* start *
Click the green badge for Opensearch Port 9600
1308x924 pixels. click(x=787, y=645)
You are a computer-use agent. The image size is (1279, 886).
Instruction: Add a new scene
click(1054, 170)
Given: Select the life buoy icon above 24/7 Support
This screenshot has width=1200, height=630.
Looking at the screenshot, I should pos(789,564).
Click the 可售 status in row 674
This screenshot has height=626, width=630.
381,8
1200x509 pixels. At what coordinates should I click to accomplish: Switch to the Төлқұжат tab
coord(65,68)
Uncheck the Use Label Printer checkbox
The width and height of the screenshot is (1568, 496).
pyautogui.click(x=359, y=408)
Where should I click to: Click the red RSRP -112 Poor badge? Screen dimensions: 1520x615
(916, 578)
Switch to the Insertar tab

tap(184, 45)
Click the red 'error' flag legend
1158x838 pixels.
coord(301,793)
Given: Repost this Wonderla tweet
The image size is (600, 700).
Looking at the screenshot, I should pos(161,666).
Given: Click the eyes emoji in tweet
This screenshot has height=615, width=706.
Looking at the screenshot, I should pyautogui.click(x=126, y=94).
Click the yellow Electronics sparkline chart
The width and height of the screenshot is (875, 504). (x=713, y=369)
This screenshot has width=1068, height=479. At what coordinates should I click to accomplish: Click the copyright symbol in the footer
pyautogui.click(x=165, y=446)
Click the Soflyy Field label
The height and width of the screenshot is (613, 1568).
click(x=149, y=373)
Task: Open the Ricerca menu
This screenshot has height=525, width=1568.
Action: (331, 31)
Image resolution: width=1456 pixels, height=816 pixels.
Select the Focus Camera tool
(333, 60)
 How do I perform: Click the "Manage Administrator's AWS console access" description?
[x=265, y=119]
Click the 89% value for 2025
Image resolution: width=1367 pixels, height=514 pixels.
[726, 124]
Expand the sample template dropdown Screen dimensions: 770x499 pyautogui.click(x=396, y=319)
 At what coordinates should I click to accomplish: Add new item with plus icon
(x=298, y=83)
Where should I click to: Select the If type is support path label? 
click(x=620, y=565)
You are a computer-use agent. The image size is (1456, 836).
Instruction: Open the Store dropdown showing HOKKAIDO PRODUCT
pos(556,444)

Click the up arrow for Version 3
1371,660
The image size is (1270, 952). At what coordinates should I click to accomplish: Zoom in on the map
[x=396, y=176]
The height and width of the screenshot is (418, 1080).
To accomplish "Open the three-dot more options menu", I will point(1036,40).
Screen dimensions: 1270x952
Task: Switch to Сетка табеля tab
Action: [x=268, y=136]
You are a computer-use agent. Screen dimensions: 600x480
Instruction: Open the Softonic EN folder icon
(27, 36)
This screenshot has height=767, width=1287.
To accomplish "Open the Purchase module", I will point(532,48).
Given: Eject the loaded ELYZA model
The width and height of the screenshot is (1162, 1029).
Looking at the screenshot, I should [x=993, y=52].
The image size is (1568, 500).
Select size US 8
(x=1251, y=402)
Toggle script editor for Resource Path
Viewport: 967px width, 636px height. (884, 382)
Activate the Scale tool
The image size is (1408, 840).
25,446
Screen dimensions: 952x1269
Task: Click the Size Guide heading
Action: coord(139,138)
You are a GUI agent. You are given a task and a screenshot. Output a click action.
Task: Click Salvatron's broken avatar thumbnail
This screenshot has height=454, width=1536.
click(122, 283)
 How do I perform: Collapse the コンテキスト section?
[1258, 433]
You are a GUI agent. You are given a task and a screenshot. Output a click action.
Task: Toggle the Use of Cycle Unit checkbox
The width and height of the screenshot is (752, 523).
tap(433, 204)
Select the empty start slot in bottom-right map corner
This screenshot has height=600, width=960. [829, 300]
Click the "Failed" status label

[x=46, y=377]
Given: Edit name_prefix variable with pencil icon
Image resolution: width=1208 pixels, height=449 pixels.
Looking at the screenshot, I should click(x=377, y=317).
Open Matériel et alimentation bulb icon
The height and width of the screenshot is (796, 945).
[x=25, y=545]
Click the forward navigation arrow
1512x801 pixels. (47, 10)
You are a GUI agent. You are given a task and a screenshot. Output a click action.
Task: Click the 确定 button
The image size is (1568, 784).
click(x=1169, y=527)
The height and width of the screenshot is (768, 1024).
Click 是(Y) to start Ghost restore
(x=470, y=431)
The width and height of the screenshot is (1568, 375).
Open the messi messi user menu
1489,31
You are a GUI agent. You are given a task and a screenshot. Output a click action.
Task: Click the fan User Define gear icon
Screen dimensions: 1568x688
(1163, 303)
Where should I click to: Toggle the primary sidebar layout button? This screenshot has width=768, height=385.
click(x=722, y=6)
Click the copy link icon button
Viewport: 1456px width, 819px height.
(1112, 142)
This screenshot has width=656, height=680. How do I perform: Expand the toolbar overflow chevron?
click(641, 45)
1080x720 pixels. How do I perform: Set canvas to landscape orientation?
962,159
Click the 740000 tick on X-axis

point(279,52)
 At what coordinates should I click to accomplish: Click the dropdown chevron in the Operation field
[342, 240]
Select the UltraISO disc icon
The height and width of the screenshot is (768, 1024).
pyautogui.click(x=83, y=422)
* end *
**GIVEN EXERCISE**.
Rewrite the rows between the lines holding "Toggle script editor for Resource Path" and "Action: coord(139,138)", inclusive, replacing "Scale" with "Rotate" and leaving everything else the same.

**WRITTEN SOLUTION**.
Toggle script editor for Resource Path
Viewport: 967px width, 636px height. (884, 382)
Activate the Rotate tool
The image size is (1408, 840).
25,446
Screen dimensions: 952x1269
Task: Click the Size Guide heading
Action: coord(139,138)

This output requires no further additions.